But I didn't give up on them. Eventually I figured out that back edge, and how to hold and turn closer to the center of the lobe. I still scratch a bit, the left side still wings too fast, and my step into the new lobe is wider than it should be, but my Power 3's are one of the things I'm most proud of. I do them alternating now, along with alternating power mohawks, as a part of my warmup. I have a long ways to go on them, but they are one of the elements that shows just how far I've come.



My current "That is so cool but I can't do it" Skill is Backwards Cross Strokes. I'm sure that eventually I will do backwards cross strokes with proficiency, and remembering just how hard those Power 3's were makes the process a little easier. And enjoying the challenging Process is what makes this fun.

 

Saturday, April 19, 2014

HappyEaster/Passover/Holiday

Sunday is typically a big skating day for me, but since it's Easter, the rink is closed.
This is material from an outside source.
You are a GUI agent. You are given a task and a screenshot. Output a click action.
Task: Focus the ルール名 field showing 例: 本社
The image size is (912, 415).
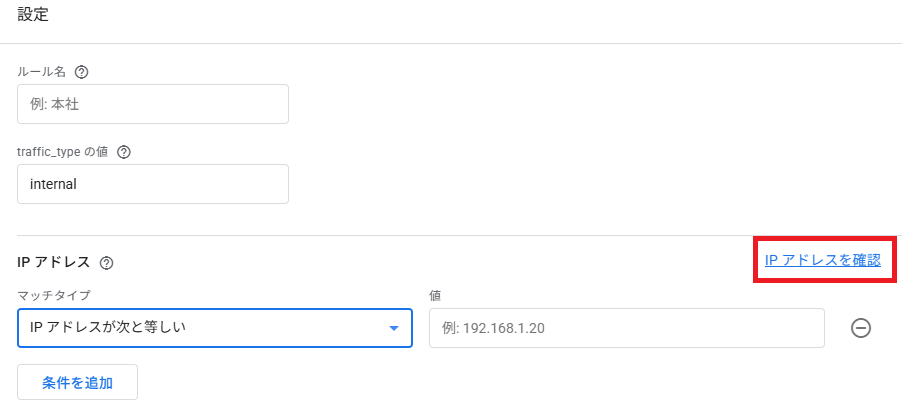153,104
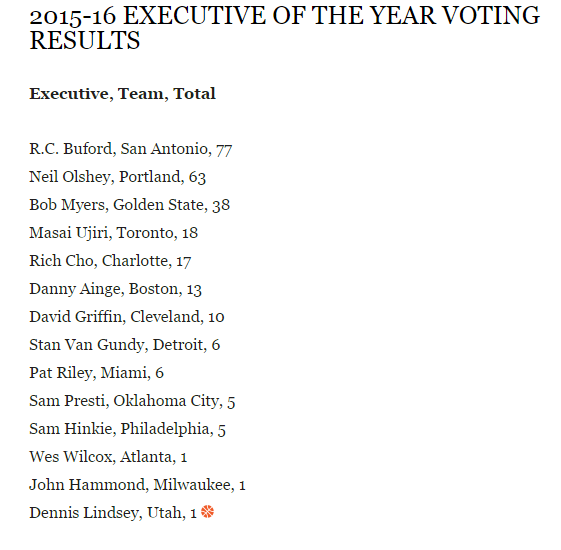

No Practice Ice to make myself crazy on, no Public Session to Guard at, no Class with children to dodge. I tried to look on the bright side:

1. You can sleep in. (Sleeping in for me has become anything past 6am.)
2. You can watch bad movies that you normally don't get to see all the way through.
3. You can catch up on those skating books you bought.
4. You can go for a nice long run and workout.

Or you can just sit and think about skating.



Nah JK, I'm designing my Test Dress. The boys will be at Baseball game and I'll be hip deep in burgundy stretch velvet and iridescent mylar chiffon, shaking my bead vials like they were crack cocaine.



Maybe I can get to like Holidays after all.

Friday, April 18, 2014

Freeskate Friday



Torvill and Dean's 1984 Bolero.

I've been doing a lot of reading as to why Figure Skating is in such decline. There's been much said about the constant drive for points and the loss of artistry. An essay I read this morning had not much flattering to say about Davis and White, and instead lamented for the days of performances like these.

I listen a lot, and at one point I overheard and Theatre Patron say that she didn't go to the theatre to "feel bad things." Well, feeling bad things is a part of being a person. We all have bad days, deaths in the family, a personal crisis, emotional upheavals, complete breakdowns. Theatre is an insight and exploration of these things, an inroad to our shared humanity. The best of comedies will strike a chord somewhere in the soul. (Ghostbusters, for example.) I wanted to turn and ask her, "Why are you even here?"

I had to agree with the author of the skating essay. Davis and White, while striking in their ability, perform much like a circus act. Go in, do the motions, smile, wave, win. Again, I'm left feeling not much more than awe at their ability, and nothing deeper. Their smiles and longing looks feel like an applique slapped onto a utlitarian piece to try and give it some humanity. I have similar experiences when I get tickets to the "big shows" that tour through town. At the end of "Shrek the Musical" I was thinking about kneepads rather than whatever message I was supposed to have taken home. The movie had been more, well, moving. (I consistently cry at the end of Shrek.)

So, don't throw things at me because I am just kinda "meh" on Davis and White. Something just seemed kinda "off" with me when I was listening to everyone rave about them, and all this reading has helped clarify for me why I was feeling that way. Sure, they're great skaters. But I wouldn't cast them.

 

 

Thursday, April 17, 2014

Sort Of Historical Thursday: Dick Button

In an effort to educate myself about the art, science, sport and cult of figure skating, I bought Dick Button's book, "Push Dick's Button." I downloaded it after my morning practice session, between changing clothes, wolfing down some breakfast and running for my commuter train. I finally got to tap it open once I was settled into my seat, and I spent the entire twenty five minute ride in a fit of giggles.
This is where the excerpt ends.